Title: Cow Pop Art Screenprint Print 1966 By Artist Andy Warhol
Shipping: $200.00
Artist: N/A
Period: 20th Century
History: Art
Origin: North America > United States
Condition: Excellent
Item Date: 1966
Item ID: 3731
Andy Warhol (American, 1928–1987) Cow, ca. 1966 Screenprint on wallpaper, pink on a yellow ground. Approximate paper size: 30 1/4 × 45 7/8 inches. Printed with “Andy Worhol” and “trim” along one edge, with “trim” printed on the opposing edge. Unframed. By the early 1960s, Andy Warhol had become a highly successful commercial illustrator and was among the artists independently embracing the emerging language of Pop Art. Alongside figures such as Roy Lichtenstein, Warhol helped define a movement that elevated everyday imagery to the realm of fine art. Soon dubbed the “Pope of Pop,” Warhol adopted popular and commercial subjects as his primary visual vocabulary. Cow is a quintessential example of this philosophy. True to Warhol’s belief that art should be taken at face value, he encouraged viewers to see his images as purely surface—without hidden meaning or narrative beneath. Condition: The sheet has been rolled for shipping and shows very slight, repeating creases (approximately six) from indentation by the mailing tube, primarily visible on the verso. There is minor handling wear along the edges, slight yellowing at the top edge with faint surface soiling, and a small crease in the yellow area at the lower edge. One end of the paper shows slight discoloration from age on the verso. A few minor surface scuffs are visible only in raking light. Overall, the condition is good.
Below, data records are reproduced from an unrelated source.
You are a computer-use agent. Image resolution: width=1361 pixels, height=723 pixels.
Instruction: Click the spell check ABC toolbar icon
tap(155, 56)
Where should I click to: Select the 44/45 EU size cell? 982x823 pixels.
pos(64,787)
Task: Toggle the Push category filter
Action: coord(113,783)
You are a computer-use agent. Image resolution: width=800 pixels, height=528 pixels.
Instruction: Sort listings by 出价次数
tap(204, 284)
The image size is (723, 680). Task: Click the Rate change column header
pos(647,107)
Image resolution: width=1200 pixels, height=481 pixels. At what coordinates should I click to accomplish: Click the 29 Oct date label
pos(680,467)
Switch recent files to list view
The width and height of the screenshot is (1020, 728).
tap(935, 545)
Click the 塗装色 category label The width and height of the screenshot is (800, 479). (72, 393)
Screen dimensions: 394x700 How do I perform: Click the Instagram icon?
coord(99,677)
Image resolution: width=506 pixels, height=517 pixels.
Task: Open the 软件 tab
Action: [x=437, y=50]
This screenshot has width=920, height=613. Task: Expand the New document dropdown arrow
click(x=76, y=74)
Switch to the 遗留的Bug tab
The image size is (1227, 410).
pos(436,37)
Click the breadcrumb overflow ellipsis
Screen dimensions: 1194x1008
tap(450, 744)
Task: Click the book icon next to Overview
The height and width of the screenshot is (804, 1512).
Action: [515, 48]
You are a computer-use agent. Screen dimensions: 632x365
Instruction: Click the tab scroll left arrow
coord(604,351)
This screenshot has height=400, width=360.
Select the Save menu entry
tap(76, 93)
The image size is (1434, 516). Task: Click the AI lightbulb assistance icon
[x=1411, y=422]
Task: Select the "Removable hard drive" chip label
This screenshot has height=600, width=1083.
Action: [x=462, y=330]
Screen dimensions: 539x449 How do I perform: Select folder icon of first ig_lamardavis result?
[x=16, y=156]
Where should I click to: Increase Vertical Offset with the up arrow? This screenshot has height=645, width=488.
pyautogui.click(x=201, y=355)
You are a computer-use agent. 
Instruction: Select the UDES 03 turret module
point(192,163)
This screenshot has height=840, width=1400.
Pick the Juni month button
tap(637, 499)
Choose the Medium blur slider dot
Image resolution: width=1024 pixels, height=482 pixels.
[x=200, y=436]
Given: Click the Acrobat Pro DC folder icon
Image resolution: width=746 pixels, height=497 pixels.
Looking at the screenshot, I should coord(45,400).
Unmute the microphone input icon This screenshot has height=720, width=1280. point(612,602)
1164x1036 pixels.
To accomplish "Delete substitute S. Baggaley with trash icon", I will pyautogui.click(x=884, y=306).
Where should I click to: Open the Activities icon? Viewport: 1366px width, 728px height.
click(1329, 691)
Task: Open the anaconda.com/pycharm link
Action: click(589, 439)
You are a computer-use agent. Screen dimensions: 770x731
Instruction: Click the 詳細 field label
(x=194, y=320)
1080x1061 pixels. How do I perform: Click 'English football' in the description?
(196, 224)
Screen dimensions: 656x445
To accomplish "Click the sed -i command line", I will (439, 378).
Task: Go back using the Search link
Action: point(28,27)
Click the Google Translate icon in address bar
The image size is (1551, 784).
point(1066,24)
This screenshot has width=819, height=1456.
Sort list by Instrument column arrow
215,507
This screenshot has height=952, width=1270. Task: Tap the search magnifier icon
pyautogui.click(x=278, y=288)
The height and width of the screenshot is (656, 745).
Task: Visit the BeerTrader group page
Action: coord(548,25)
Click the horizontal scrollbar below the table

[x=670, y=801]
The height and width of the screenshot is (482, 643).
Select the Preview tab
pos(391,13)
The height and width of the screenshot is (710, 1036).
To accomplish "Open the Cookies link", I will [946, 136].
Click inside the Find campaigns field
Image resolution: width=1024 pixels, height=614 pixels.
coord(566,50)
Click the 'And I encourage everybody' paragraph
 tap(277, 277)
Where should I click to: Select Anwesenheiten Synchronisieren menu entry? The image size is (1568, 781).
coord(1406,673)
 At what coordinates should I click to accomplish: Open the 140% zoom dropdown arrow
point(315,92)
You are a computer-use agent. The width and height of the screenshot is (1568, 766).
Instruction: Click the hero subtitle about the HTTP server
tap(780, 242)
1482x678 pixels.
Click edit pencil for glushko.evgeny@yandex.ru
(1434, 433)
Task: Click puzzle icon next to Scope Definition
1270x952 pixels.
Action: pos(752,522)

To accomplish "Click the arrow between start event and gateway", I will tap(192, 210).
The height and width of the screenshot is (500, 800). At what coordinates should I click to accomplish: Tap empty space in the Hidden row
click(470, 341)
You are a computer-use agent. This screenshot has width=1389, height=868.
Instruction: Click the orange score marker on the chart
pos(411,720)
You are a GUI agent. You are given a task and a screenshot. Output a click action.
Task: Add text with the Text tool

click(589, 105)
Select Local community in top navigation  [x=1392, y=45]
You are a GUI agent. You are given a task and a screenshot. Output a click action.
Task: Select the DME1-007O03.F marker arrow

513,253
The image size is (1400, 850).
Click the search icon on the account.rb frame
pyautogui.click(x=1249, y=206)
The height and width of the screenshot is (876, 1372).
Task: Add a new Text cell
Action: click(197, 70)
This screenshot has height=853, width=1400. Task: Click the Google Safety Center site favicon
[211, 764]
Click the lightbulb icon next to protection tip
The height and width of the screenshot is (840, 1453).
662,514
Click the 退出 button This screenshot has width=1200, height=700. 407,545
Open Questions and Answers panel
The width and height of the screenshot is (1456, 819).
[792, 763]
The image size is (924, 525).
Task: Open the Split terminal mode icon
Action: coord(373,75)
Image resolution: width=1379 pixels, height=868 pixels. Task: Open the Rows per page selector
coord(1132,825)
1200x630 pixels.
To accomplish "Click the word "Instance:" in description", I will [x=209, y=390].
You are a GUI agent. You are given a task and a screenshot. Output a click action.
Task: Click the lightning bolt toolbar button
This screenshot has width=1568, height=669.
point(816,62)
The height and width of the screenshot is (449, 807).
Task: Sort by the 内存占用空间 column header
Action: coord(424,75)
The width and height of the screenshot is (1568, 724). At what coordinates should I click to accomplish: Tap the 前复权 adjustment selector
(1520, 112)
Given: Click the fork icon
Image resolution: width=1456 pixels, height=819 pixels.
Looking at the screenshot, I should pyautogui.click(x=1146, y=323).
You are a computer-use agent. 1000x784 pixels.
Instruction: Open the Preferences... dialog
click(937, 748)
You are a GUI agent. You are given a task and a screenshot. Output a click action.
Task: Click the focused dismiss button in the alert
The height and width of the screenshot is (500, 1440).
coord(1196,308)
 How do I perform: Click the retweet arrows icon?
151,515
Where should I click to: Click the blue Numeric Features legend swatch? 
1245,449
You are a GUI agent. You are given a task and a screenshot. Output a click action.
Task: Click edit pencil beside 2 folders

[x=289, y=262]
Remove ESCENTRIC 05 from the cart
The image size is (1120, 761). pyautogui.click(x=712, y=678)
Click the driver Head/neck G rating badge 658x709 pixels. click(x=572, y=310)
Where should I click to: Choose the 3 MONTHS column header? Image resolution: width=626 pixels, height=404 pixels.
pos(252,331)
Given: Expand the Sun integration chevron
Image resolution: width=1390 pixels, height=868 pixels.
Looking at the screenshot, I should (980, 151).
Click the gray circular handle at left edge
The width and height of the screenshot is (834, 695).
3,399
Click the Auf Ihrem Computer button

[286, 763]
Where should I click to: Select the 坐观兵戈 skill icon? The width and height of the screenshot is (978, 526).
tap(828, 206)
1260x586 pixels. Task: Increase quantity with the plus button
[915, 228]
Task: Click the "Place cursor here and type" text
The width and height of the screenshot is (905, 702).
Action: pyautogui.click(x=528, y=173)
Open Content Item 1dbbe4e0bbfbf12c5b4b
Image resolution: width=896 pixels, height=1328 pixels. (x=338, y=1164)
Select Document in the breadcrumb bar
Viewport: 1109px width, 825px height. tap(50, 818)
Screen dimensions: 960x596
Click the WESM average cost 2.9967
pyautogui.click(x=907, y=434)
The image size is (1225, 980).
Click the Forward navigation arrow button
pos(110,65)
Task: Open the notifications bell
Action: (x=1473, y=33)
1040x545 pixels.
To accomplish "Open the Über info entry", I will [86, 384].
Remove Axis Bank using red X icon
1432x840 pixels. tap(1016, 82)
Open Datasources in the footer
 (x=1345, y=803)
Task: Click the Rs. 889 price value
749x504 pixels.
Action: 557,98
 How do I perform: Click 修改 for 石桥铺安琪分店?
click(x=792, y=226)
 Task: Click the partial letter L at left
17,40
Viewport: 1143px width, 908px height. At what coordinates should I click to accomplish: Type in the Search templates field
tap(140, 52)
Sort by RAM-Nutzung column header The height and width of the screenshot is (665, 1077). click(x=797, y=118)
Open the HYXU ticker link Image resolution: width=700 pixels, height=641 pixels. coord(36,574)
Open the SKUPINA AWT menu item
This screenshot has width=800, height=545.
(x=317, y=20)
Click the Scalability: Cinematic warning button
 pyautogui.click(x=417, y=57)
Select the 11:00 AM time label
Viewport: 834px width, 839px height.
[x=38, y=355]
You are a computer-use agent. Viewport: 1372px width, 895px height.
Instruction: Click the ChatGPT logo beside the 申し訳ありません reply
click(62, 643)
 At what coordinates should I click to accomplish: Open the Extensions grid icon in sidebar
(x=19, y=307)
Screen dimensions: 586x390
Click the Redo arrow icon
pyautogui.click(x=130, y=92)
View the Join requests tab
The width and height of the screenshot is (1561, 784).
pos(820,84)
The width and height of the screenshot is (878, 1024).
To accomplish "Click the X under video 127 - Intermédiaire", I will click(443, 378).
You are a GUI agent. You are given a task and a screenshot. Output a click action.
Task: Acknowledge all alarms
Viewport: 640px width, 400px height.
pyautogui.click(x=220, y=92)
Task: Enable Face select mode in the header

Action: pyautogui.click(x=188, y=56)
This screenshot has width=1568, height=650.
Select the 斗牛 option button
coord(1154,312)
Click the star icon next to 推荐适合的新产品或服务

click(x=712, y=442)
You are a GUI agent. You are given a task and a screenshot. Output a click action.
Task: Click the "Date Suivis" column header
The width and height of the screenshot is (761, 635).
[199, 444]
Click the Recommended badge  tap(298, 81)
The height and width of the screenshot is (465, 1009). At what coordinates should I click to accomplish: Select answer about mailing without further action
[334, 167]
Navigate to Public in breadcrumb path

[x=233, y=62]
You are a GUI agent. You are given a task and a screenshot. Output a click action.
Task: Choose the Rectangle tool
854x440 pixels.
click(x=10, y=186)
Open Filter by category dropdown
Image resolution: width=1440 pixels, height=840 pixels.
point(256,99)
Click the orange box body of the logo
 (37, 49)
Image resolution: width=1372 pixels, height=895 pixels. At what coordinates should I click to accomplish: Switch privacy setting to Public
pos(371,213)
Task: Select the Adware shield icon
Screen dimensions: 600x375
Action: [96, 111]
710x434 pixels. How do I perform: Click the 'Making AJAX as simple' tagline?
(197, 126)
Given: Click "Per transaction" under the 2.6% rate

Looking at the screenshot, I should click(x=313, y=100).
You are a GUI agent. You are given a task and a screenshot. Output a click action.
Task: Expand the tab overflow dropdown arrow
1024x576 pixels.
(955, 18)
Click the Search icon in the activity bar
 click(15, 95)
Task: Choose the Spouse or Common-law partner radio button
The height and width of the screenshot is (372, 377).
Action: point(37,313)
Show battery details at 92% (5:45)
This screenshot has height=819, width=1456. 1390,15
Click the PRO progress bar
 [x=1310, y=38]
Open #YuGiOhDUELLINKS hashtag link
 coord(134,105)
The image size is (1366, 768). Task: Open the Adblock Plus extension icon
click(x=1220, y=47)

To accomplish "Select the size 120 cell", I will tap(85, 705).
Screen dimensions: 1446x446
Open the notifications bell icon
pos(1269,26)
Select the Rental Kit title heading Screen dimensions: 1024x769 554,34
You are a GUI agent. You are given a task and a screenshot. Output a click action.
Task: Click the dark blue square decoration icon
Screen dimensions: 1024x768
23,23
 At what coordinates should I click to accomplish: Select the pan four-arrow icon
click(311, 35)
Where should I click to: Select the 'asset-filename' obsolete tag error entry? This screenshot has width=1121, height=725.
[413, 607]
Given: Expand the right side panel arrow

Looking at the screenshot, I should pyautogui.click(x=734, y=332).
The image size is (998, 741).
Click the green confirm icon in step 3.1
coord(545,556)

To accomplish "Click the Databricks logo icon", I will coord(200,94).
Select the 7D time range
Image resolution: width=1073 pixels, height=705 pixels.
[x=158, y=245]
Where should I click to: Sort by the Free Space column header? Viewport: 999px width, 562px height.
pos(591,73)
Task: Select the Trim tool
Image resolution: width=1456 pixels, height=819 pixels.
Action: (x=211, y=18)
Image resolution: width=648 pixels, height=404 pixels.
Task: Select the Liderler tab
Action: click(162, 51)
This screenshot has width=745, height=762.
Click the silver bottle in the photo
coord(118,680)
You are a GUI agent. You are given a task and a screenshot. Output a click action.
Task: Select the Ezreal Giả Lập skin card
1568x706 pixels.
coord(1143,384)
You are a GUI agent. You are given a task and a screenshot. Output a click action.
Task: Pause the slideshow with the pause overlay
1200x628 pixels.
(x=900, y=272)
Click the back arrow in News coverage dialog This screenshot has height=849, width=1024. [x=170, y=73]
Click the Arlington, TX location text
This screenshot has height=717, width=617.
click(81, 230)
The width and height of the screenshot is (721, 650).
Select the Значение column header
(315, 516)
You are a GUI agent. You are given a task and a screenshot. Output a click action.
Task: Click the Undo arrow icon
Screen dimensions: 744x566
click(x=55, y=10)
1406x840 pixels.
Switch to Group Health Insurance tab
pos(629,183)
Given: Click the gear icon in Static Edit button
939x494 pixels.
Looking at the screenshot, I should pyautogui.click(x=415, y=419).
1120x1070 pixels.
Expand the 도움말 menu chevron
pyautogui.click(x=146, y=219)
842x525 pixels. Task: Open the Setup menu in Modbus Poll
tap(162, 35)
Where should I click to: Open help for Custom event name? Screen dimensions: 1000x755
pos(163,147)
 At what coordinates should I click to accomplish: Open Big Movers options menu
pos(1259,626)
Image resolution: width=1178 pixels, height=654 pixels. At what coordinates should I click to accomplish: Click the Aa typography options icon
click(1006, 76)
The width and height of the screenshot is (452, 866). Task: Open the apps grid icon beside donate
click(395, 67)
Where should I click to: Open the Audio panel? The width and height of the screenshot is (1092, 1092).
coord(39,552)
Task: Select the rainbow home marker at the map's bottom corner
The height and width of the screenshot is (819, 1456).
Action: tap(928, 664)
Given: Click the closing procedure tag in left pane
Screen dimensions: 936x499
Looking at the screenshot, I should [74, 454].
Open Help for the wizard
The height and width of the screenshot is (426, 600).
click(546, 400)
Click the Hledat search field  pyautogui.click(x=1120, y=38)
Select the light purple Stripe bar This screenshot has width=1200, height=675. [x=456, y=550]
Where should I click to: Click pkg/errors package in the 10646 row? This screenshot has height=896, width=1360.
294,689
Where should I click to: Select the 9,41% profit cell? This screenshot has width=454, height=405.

Andy Warhol’s Cow wallpaper print, first produced in 1966, emerged at a pivotal moment when Pop Art was challenging traditional boundaries between fine art, design, and mass production. Conceived as wallpaper rather than a singular, precious artwork, Cow was originally installed in repeating panels for Warhol’s exhibition at Leo Castelli Gallery in New York, transforming the gallery walls themselves into the artwork. By selecting an ordinary, even banal subject and rendering it in unnaturally bright, high-contrast colors, Warhol emphasized repetition, commercial aesthetics, and the flattening of meaning that defined Pop Art. The work reflects Warhol’s embrace of industrial processes and his rejection of expressive depth, asserting that art could function like advertising—immediate, decorative, and endlessly reproducible. Today, individual sheets from the Cow wallpaper are regarded as iconic artifacts of 1960s Pop culture, representing Warhol’s radical redefinition of what constituted an artwork and how it could be experienced.
Link: http://en.wikipedia.org/wiki/Andy_worhol
Andrew Warhola (August 6, 1928 – February 22, 1987), known as Andy Warhol, was an American painter, printmaker, and filmmaker who was a leading figure in the visual art movement known as pop art. After a successful career as a commercial illustrator, Warhol became famous worldwide for his work as a painter, avant-garde filmmaker, record producer, author, and member of highly diverse social circles that included bohemian street people, distinguished intellectuals, Hollywood celebrities and wealthy patrons.
Warhol has been the subject of numerous retrospective exhibitions, books, and feature and documentary films. He coined the widely used expression "15 minutes of fame." In his hometown of Pittsburgh, Pennsylvania, The Andy Warhol Museum exists in memory of his life and artwork.
The highest price ever paid for a Warhol painting is $100 million for a 1963 canvas titled Eight Elvises. The private transaction was reported in a 2009 article in The Economist, which described Warhol as the "bellwether of the art market." $100 million is a benchmark price that only Jackson Pollock, Pablo Picasso, Gustav Klimt and Willem de Kooning have achieved.